The Elements of Flexibility
One feature of this unfolding employment landscape we can discern today is that human flexibility will be a valued component. Here are some examples of the flexibility that humans will bring to future workplaces.
A lifetime of experience in the physical world allows people to detect changes or discrepancies between normal and abnormal situations. For example, during the financial crisis of 2008, companies worried about the financial health of their suppliers. Many companies asked for economic data from suppliers, but these numbers could be manipulated and only provided a lagging, infrequently updated view of conditions at the supplier. To augment the data, companies sent people to spot-check critical suppliers’ production of parts or materials on behalf of the company.
A Moral Perspective
Many work tasks involve value judgments and subjective elements based on the system designer’s or manager’s preferences. However, objectives, moral understandings, and preferences change over time. While machines may be able, if appropriately trained, to sift through large amounts of data and present options for actions, people may have to make the ultimate decisions in cases where the implications matter significantly. This is especially true when the context changes and decisions must be made in a different environment. For example, when prioritizing the response to a disaster, should preference be given to customers, employees, suppliers, shareholders, or the community?
Adaptability and Coordination
People are more adaptable than robots when faced with unstructured conditions and environments. Robotic software systems are built and optimized for specific tasks or domains.
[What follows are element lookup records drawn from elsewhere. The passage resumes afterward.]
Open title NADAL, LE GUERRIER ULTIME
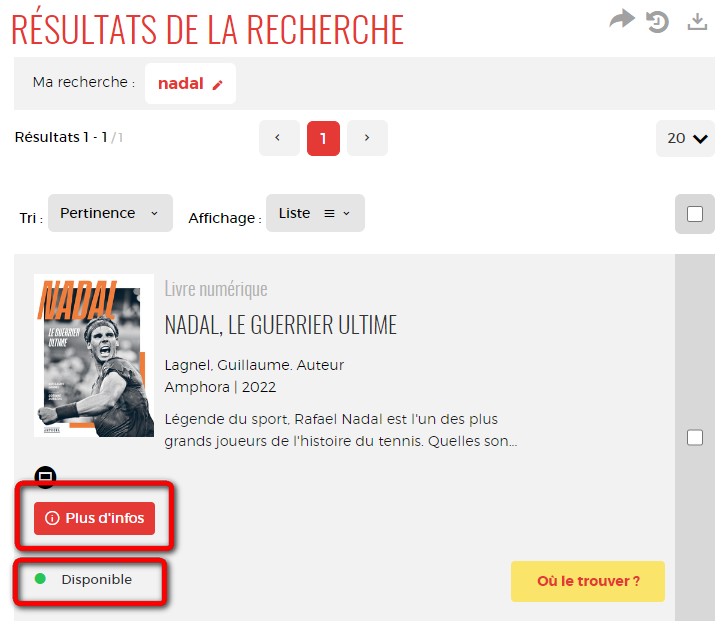 point(281,324)
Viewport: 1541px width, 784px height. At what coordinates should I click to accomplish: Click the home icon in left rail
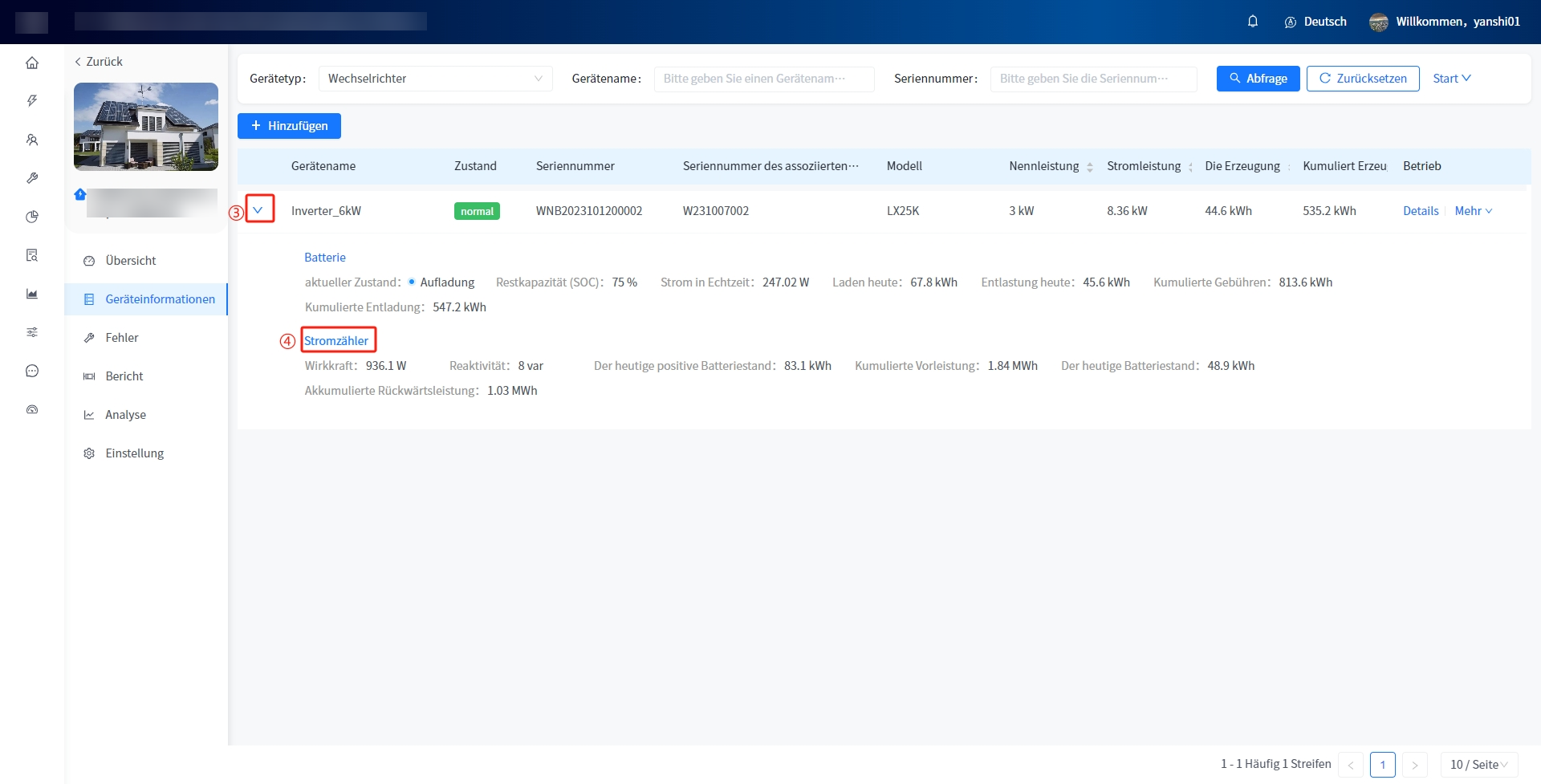point(32,63)
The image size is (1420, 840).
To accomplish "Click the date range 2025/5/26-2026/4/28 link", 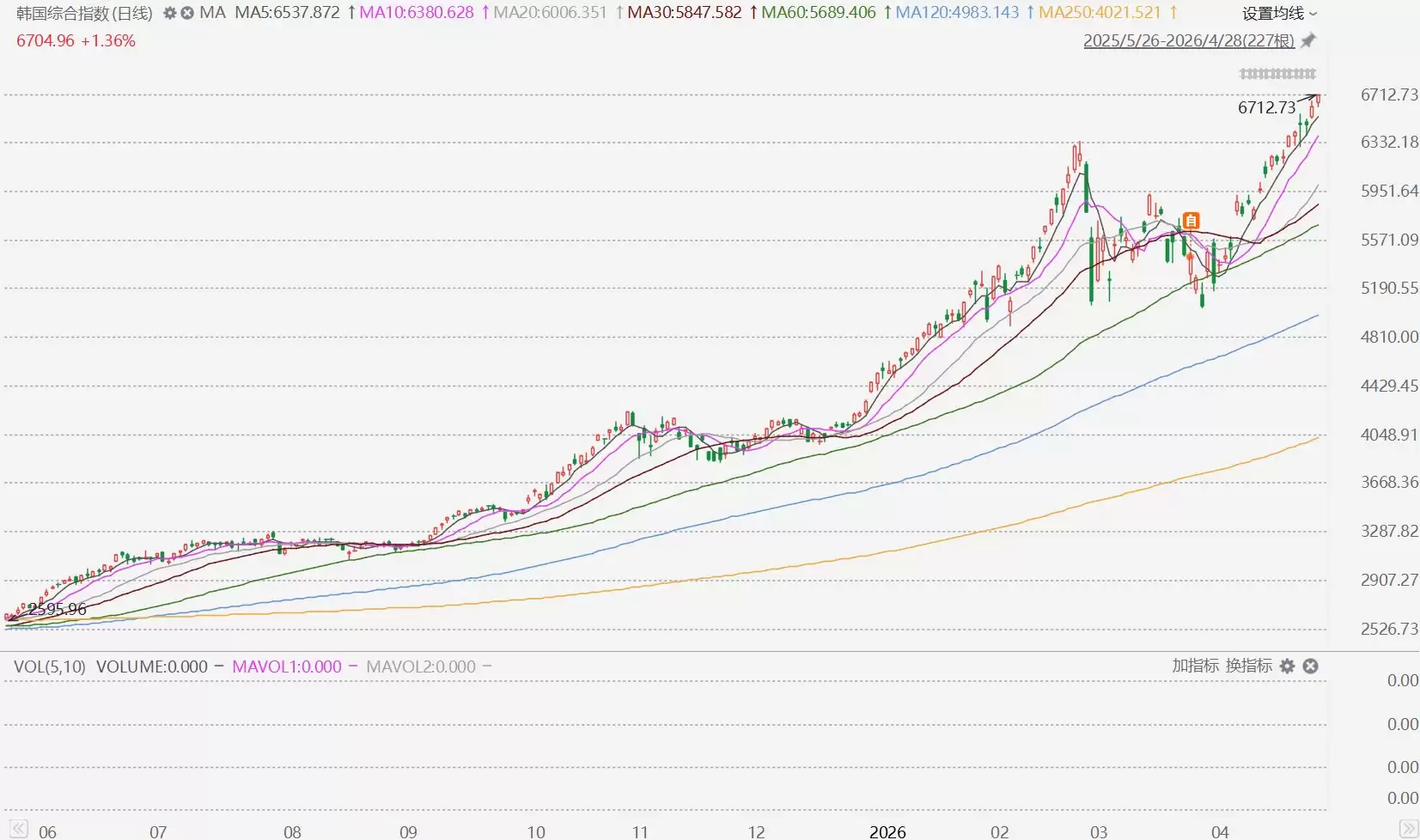I will pos(1188,41).
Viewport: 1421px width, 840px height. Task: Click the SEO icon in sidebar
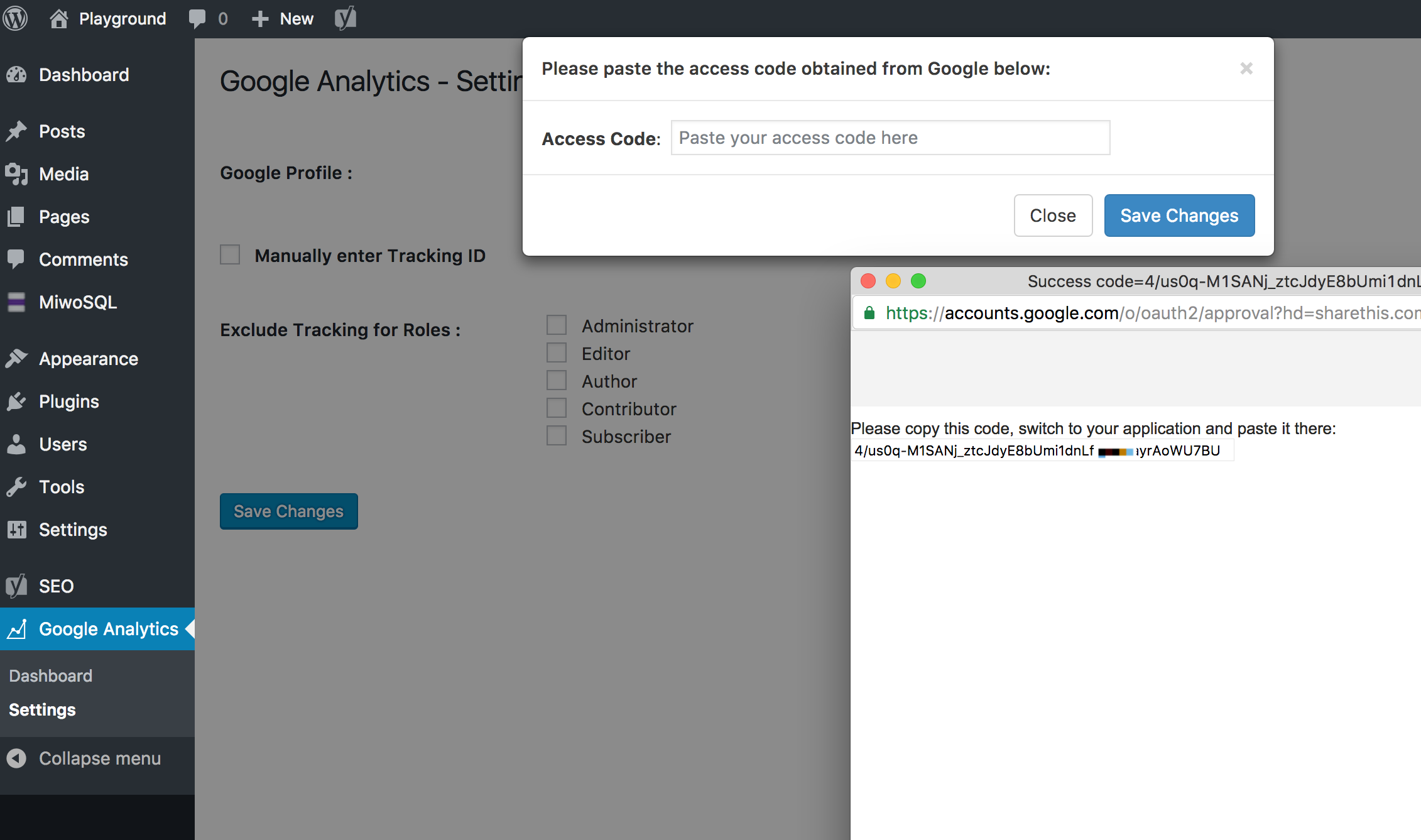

However, change (disruptions, new knowledge, new products, competitors’ actions, economic cycles, etc.) can render the machine’s appropriateness moot, requiring a person to take over the task. Also, social networks are adept at creating new corporate organizational structures to manage change. This has happened in response to numerous disruptions over recent years, such as the 2011 earthquake in Japan and the Covid-19 pandemic.
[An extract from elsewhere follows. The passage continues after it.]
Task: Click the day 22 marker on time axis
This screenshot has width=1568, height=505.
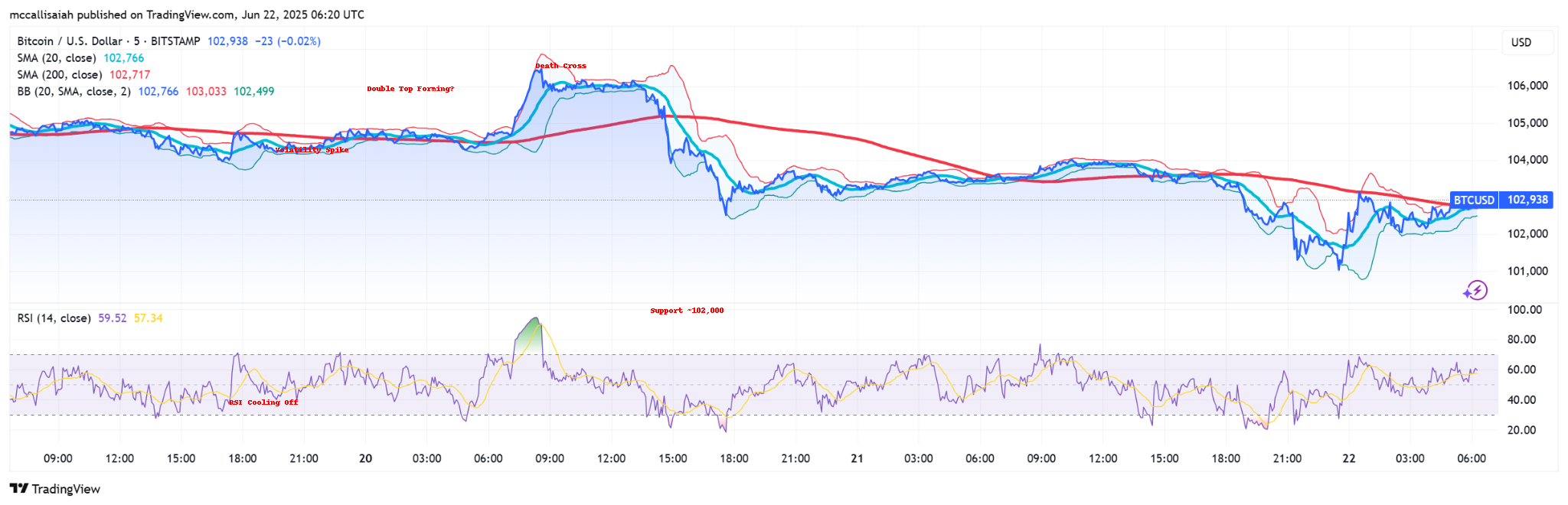Action: [x=1348, y=458]
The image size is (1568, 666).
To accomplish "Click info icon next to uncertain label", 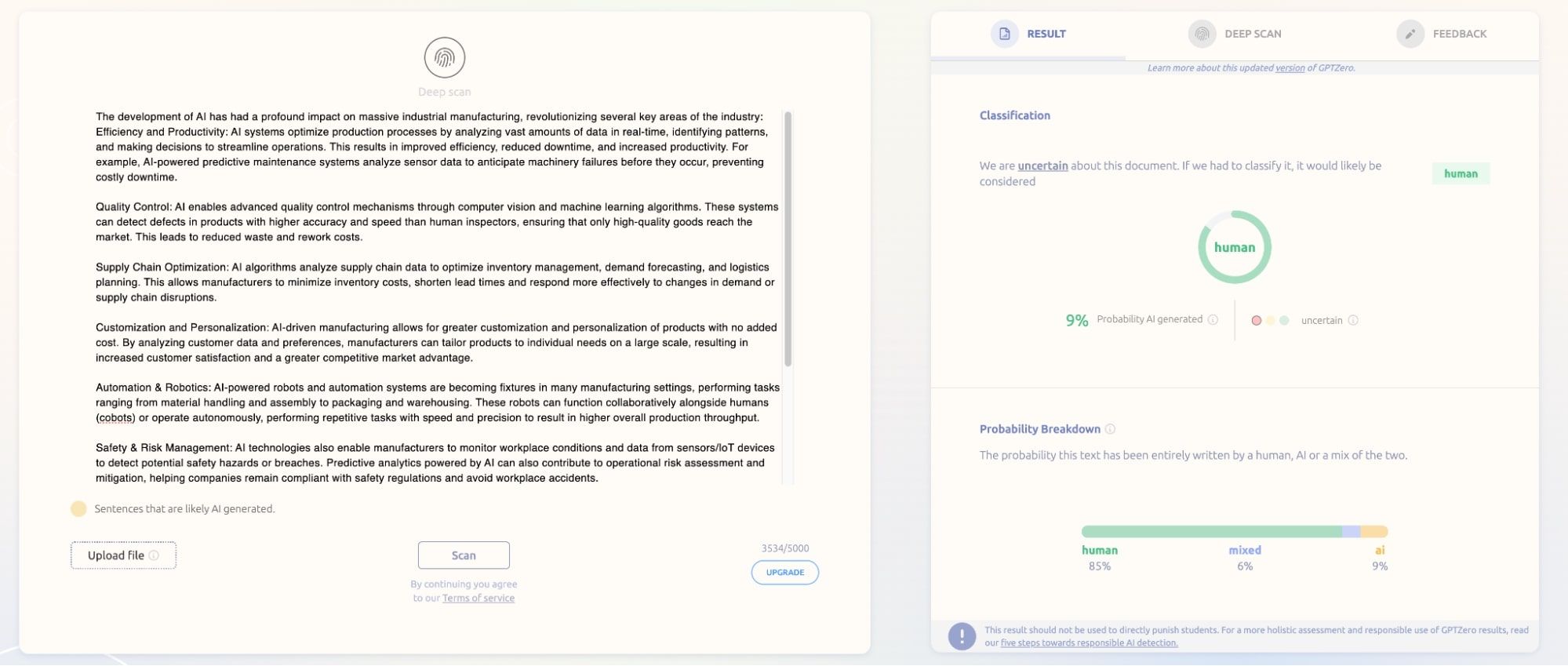I will click(1353, 320).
An in-built Creative Drive
Change that requires adaptation is built into many consumer and technology supply chains, such as fast fashion. These fast-moving supply chains search ceaselessly for differentiation that can spur demand for any new product or service. People, not machines, are part of a cultural milieu that stimulates creativity. Also, humans understand the vagaries of everyday life, and this hands-on experience creates possibilities for new products and services.
Empathy and Communication
While a growing number of AI applications are used in health care, computers cannot show the empathy required of a nurse while treating a patient. Likewise, a machine cannot replace the smile of a service worker, such as a cashier in a local supermarket. Similarly, few contract negotiations can be completed without both sides understanding each other, developing rapport, and appreciating each other’s points of view. Even though algorithms that mimic these qualities are becoming increasingly sophisticated, it isn’t easy to imagine absolute acceptance of machine-generated, simulated emotions and empathy.
Nuanced Risk Management
While rules can be programmed based on different contexts, the most appropriate choice in a situation that requires a company to select a way forward may differ from the one suggested by the rules. For example, if the company suspects that a recession is on the horizon, it may prefer the safer, rather than the high-risk, course of action. Humans are used to taking such nuances into account when making decisions.
Time to Look to the Future?
Today’s management teams and labor representatives can be forgiven for focusing on resolving current issues and avoiding highly damaging industrial actions. However, as automation continues to make inroads into the workplace, at some point, these parties must address how the future workplace will harness human flexibility.
Dr. Yossi Sheffi is a professor at the Massachusetts Institute of Technology, where he serves as Director of the Center for Transportation & Logistics.